The seafood industry provides nearly 80,000 jobs in Alaska. Opponents to Northern Edge have requested that the exercise be moved farther off shore and postponed until at least September.

“It’s just really irresponsible of the Navy to have practice during the summer during salmon migration,” Kodiak fisherman Dave Kubiak told KMXT, Kodiak’s public radio station, last month. “That’s my biggest gripe.”

Earlier this year, a federal judge stopped the Navy’s training near Hawaii and Southern California. She ruled that the exercises would have a greater impact on the environment than had been described in the Navy’s permit applications, and that the National Marine Fisheries Service had violated environmental laws by approving those permits.

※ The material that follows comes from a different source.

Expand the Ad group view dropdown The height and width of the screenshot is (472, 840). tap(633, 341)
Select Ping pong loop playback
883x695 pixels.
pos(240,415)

As in the Gulf of Alaska, the Navy has been training near Hawaii and California for decades.

With the current Northern Edge permits set to expire after this year’s exercise, the Navy is already in the process of securing permission to continue the drill for the next five years. With little hope that this year’s drill will be called off, Stolarcyk said many opposed to Northern Edge are in it for the long haul.                                      

“Regardless, we are going to go forward,” Stolarcyk said. “This is not going away anytime soon.”